Maximilian Hornung at the Munich Violin Days – Munich

A real challenge is playing three of Johann Sebastian Bach’s famous suites on 16 different cellos, instruments built by violin makers from Munich and the surrounding area. In addition to violins and violas, they are currently being presented at the 7th Munich Violin Days in the Mars-Venus-Saal in the Bavarian National Museum under the magnificently vital bronze group of gods of war and goddess of love, which the Flemish sculptor Hubert Gerhard created in 1589/90. 32 violin makers and bow makers exhibit their work there and the interested public can also try out the violins, violas, cellos and bows. Incidentally, after Cremona, Munich has the highest density of violin makers in the world. No wonder, then, that Anne Sophie Mutter has taken over the patronage, as she did in 2019.
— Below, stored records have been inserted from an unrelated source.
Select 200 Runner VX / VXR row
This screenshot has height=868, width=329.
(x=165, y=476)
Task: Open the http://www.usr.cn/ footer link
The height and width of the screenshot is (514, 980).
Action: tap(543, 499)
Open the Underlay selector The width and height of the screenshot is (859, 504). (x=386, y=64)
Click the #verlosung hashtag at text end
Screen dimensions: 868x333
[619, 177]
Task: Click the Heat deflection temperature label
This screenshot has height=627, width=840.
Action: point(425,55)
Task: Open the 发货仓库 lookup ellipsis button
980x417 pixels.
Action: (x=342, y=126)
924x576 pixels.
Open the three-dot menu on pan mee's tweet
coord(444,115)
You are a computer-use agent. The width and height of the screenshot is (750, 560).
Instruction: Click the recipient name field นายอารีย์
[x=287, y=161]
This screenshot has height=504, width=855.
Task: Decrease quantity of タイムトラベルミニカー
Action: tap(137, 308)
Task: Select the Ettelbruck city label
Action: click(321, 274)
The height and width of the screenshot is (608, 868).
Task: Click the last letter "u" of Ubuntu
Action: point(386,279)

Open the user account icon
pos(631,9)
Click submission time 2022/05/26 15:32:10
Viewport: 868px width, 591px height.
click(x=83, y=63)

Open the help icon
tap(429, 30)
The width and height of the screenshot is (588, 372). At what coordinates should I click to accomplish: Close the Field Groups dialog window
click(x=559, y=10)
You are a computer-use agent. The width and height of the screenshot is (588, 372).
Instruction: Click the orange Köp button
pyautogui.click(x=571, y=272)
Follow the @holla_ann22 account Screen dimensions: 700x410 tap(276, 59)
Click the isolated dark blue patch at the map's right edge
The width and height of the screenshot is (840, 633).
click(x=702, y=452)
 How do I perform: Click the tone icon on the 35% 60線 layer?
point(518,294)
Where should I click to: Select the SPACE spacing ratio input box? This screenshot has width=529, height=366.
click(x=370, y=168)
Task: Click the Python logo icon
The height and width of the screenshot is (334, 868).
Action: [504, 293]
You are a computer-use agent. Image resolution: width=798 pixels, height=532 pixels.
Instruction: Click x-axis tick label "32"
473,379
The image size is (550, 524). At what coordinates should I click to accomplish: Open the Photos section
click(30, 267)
The excellent cello professor Maximilian Hornung accepted the sporting challenge and played the different instruments so confidently, responsively and musically interesting that it was doubly exciting. On the one hand, how he got along with the sometimes rather light-tenoral, sometimes rather dark-baritone-sounding cellos and after a few bars subdued them to his very own sound ideas, and on the other hand how he designed the Bach suites. The legendary French virtuoso and teacher André Navarra scoffed that there was only one real cello suite by Bach, the fourth, because the first three were too easy, the fifth actually for a lute and the sixth for a five-string cello. But Maximilian Hornung showed with his great tour de force over 16 instruments in the 18 movements of Suites 1 to 3 how much cellistic security and bravura is necessary to bring Bach’s music to life. It was fabulous how Hornung immediately mastered the different scales, corrected the intonation at lightning speed and breathed real sound life into every instrument. And that too in each suite with a different bow: respect and huge applause!